Je laisse ici les clés
de notre exil pour que
les apôtres ou les oracles
ques­tionnent un jour
les miroirs à jamais vides.

                       *

Personne ne pour­ra
donc nous repro­cher
d’avoir oublié les astres,

Les seuls
sur­vi­vants de la mémoire. 

 

« Terre de feu sui­vi de Nuages » (Domens, 2013).

 

 

Présentation de l’auteur

Patricio Sanchez-Rojas

Patricio Sanchez Rojas est poète, ensei­gnant, tra­duc­teur et ani­ma­teur d’ateliers d’écriture. Né au Chili, il passe son enfance à Talca et à Valdivia.

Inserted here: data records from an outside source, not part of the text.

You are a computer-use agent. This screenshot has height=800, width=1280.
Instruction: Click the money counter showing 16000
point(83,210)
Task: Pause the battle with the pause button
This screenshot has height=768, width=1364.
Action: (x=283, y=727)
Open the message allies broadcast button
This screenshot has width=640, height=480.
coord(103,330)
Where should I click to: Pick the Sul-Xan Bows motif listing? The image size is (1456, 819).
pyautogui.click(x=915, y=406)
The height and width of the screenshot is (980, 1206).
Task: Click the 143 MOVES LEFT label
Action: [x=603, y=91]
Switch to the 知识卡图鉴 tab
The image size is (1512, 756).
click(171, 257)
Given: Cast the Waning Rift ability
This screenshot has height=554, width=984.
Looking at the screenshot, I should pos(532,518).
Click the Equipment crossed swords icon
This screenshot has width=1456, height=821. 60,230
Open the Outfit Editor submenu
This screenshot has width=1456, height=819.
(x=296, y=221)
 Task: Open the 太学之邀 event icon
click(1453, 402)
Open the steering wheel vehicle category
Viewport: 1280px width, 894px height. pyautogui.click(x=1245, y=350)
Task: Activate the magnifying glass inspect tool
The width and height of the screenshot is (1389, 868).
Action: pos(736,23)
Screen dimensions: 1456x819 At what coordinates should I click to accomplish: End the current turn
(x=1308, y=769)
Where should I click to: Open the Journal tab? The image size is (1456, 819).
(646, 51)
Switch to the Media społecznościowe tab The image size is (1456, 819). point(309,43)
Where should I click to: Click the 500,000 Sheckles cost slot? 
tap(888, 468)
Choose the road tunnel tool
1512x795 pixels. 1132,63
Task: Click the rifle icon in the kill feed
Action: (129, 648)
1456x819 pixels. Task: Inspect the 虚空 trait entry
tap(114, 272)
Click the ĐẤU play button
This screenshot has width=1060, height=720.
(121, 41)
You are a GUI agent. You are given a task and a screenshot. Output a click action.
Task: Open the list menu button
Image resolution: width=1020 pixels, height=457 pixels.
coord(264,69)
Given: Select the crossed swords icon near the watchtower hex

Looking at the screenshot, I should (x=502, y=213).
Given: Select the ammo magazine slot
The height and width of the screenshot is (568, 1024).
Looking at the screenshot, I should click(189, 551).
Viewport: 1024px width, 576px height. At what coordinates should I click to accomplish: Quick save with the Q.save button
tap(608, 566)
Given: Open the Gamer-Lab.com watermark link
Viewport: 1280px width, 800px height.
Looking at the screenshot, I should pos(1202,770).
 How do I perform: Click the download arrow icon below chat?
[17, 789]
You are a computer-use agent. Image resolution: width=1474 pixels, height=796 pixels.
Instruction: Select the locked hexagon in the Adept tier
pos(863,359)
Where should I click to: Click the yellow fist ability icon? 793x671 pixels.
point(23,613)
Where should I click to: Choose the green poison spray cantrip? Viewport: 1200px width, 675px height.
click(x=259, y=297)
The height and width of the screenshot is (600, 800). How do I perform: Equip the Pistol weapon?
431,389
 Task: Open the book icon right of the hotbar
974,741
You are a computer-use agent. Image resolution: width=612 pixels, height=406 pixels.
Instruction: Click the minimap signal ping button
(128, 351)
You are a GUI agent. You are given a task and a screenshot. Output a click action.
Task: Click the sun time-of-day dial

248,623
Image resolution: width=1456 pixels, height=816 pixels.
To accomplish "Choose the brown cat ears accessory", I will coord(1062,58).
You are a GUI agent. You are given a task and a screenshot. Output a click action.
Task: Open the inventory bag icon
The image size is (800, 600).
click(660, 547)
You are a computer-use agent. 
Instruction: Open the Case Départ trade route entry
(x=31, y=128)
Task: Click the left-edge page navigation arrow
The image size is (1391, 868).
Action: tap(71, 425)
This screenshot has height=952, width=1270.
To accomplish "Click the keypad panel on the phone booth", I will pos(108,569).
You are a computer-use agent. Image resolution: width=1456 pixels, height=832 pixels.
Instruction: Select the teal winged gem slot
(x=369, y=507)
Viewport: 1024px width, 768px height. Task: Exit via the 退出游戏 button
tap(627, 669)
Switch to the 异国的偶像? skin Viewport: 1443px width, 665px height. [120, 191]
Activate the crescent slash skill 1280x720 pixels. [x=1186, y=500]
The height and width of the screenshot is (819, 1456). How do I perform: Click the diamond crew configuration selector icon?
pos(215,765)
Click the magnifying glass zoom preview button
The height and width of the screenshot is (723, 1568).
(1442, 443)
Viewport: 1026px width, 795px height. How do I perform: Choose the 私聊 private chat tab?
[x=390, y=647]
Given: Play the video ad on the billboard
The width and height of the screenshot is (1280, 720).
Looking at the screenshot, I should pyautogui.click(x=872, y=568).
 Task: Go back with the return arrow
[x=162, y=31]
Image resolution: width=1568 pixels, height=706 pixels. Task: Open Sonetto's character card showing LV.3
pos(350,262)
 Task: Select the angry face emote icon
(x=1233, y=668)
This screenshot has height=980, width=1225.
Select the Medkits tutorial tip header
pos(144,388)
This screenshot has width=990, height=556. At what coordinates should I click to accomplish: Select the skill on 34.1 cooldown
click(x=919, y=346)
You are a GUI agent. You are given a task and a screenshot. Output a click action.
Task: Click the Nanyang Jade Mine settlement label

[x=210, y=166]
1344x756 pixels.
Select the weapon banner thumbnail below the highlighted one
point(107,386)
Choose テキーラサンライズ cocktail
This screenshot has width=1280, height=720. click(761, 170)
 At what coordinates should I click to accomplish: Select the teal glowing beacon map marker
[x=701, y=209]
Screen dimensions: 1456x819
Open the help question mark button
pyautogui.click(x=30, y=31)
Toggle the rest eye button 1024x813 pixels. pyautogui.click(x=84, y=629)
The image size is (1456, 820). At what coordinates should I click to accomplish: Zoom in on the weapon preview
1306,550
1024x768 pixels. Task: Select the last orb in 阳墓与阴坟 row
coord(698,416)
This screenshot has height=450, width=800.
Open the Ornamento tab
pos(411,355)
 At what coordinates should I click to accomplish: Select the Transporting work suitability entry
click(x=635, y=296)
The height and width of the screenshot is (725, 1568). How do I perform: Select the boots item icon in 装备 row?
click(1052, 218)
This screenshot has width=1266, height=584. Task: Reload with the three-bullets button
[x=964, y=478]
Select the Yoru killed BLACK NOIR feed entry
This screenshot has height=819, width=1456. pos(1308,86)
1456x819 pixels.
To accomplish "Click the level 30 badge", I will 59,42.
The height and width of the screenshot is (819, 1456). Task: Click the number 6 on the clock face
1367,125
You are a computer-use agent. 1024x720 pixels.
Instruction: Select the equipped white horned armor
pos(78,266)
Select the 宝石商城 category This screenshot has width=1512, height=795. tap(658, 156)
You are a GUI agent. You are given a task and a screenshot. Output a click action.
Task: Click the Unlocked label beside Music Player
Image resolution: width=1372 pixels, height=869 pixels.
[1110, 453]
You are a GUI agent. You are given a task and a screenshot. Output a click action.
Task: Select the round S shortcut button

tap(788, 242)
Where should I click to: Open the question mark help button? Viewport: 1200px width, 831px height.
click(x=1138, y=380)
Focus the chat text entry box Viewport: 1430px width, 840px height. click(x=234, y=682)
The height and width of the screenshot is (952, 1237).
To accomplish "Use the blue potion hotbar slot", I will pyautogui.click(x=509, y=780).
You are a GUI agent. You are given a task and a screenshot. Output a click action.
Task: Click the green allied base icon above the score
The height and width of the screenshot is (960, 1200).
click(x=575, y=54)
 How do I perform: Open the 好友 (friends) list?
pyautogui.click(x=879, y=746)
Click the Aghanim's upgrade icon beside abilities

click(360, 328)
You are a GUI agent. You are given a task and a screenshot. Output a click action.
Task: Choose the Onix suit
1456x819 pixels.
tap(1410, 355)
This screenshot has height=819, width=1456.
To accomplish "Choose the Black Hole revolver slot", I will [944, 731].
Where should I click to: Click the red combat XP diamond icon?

En 1977, sa famille est expul­sée du pays et s’installe à Paris. Il tra­vaille à l’Institut Claparède de Neuilly et dit ses poèmes au Centre Pompidou. Il pour­suit ses études his­pa­niques à Montpellier et à Madrid. Naturalisé fran­çais en 1993, il séjourne quelques années aux États-Unis.

À son retour, il enseigne l’espagnol en col­lège, au lycée et dans les uni­ver­si­tés de Nîmes, Avignon et Montpellier. Ses poèmes figurent dans diverses revues de lit­té­ra­ture et antho­lo­gies fran­çaises, his­pa­no­phones et ita­liennes. Il a reçu de nom­breuses récom­penses lit­té­raires au Chili, en Espagne et en France. En 2014, il par­ti­cipe au Festival Voix Vives de Toledo, la même année il rejoint l’équipe des ani­ma­teurs du Festival Voix Vives de Sète. Il est membre de la Maison de la poé­sie Jean Joubert de Montpellier.